### REQUIREMENT
Below are the records; reproduce all of them exactly but without any images.

### DATA FOR PROCESSING
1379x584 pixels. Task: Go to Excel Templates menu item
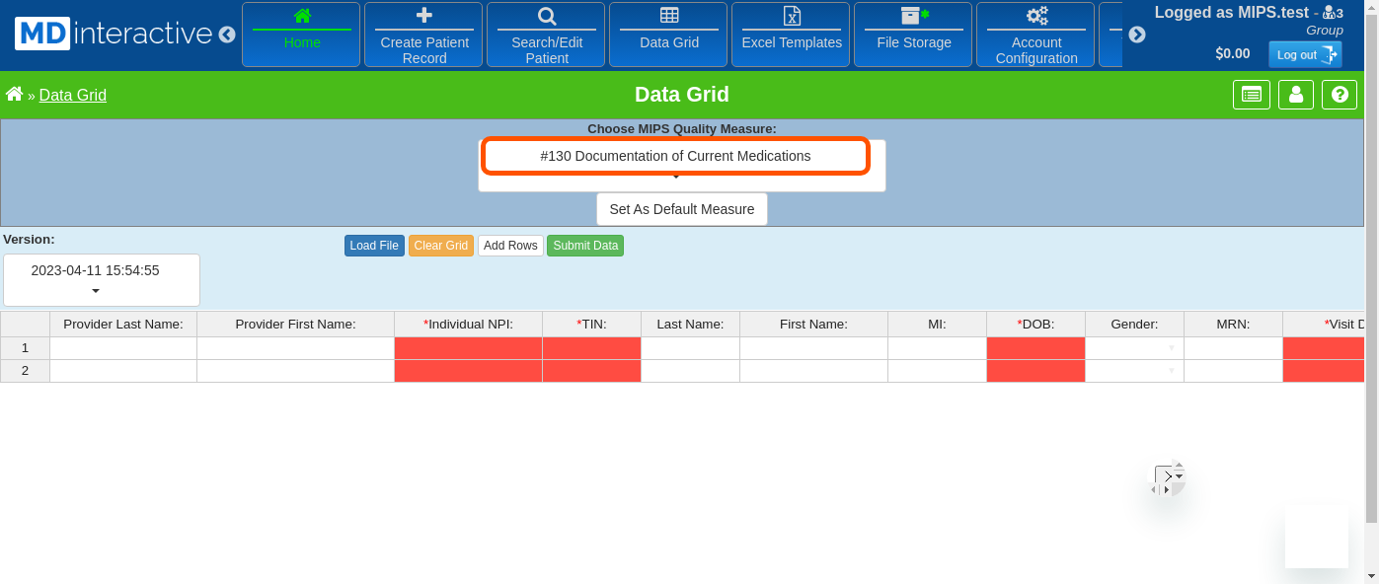791,35
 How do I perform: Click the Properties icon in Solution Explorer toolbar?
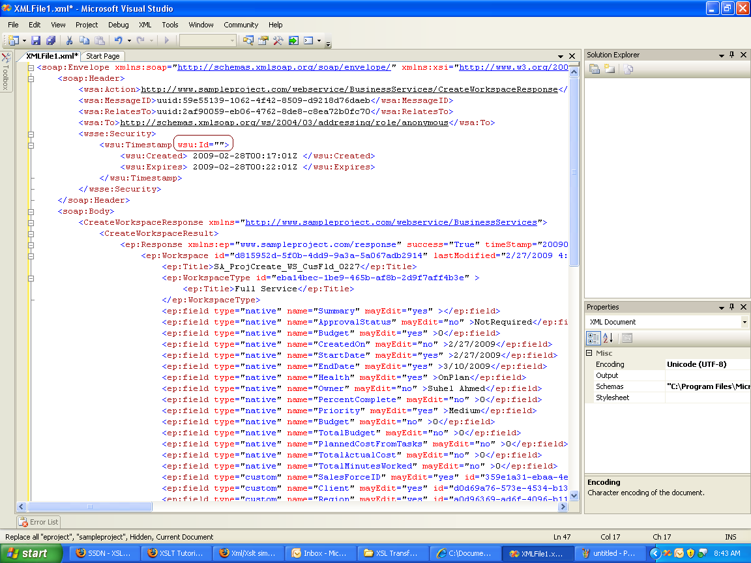pyautogui.click(x=595, y=69)
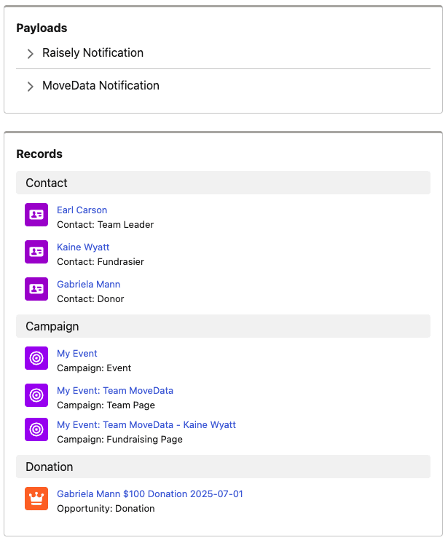Screen dimensions: 448x543
Task: Click the contact icon beside Gabriela Mann
Action: 36,289
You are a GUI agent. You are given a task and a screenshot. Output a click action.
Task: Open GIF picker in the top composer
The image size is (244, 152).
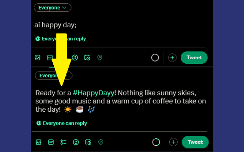point(50,58)
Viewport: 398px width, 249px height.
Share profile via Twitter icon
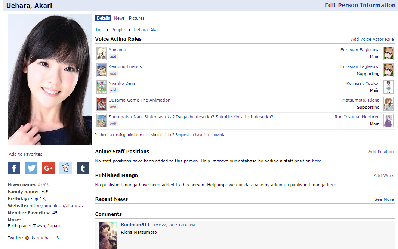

### ANSWER FOR THE TASK
1379x584 pixels. Task: Go to Excel Templates menu item
791,35
 How do I perform: Click the Properties icon in Solution Explorer toolbar?
pyautogui.click(x=595, y=69)
Screen dimensions: 448x543
Task: Click the contact icon beside Gabriela Mann
Action: 36,289
You are a GUI agent. You are given a task and a screenshot. Output a click action.
Task: Open GIF picker in the top composer
The image size is (244, 152).
point(50,58)
Viewport: 398px width, 249px height.
Share profile via Twitter icon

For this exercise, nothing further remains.